In the game, a team of players must work together to cross a random-generated map, with each of the seven main characters from the graphic novel having different abilities. Various promotional cards have been given out at furry conventions since its premiere, adding further characters, items, events, and locations. As of Anthrocon 2014, new promotional cards were still being released.

==Reception==
Critical reception of the Nordguard series has largely been positive, with many reviewers particularly praising the series beautifully detailed art.

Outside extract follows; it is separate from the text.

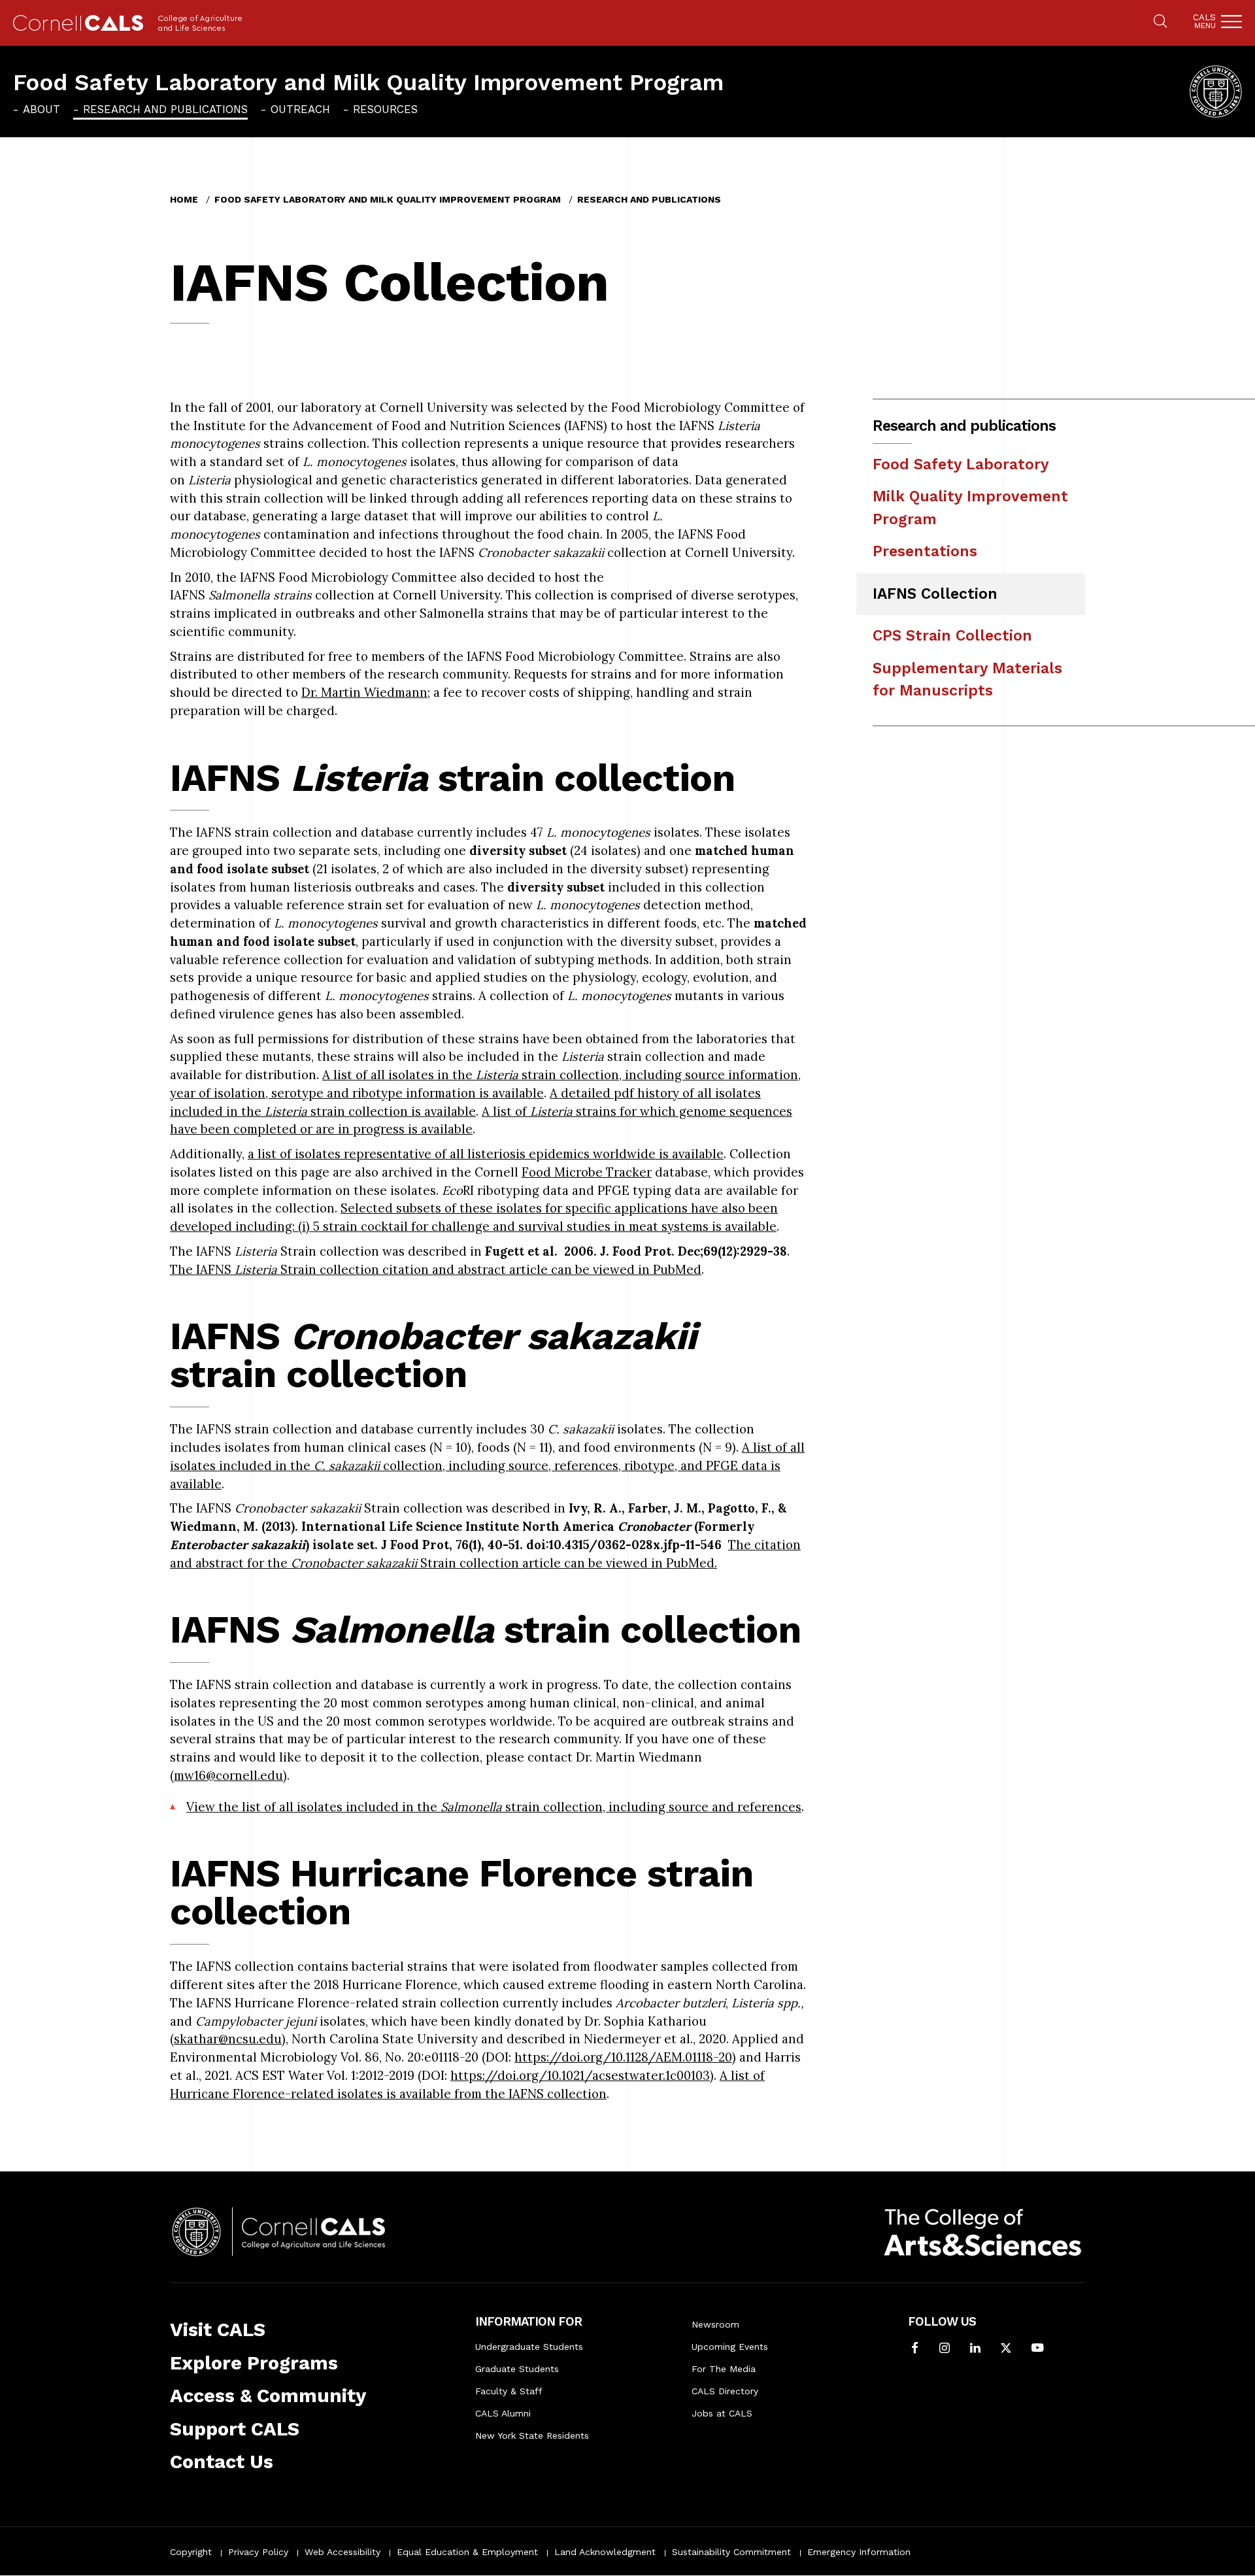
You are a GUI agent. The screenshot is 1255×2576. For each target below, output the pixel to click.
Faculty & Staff (509, 2391)
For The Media (724, 2369)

Jim DeVries of IGN rated Across Thin Ice 8.0 out of 10, signifying "Great." He calls it "exciting, funny, and one of the best drawn Indie books I've ever seen." At Flayrah, Fred Patten called it a "very satisfactory first installment of a tense thriller which is bound to enhance Garman's and Gavet's already stellar reputation. Shaun Nordin, columnist for Malaysian tabloid The Star, praised the book for its artwork and story.

==Awards==
Nordguard: Across Thin Ice was nominated for the 2012 Russ Manning Most Promising Newcomer Award, a category within the Eisner Awards. It also won the 2011 Ursa Major Award for Anthropomorphic Other Literary Work and for Best Anthropomorphic Published Illustration.

Nordguard: The Card Game, designed by Tempe O'Kun and developed by ThinkTank Games, was nominated for the Ursa Major Award for Best Anthropomorphic Game of 2012.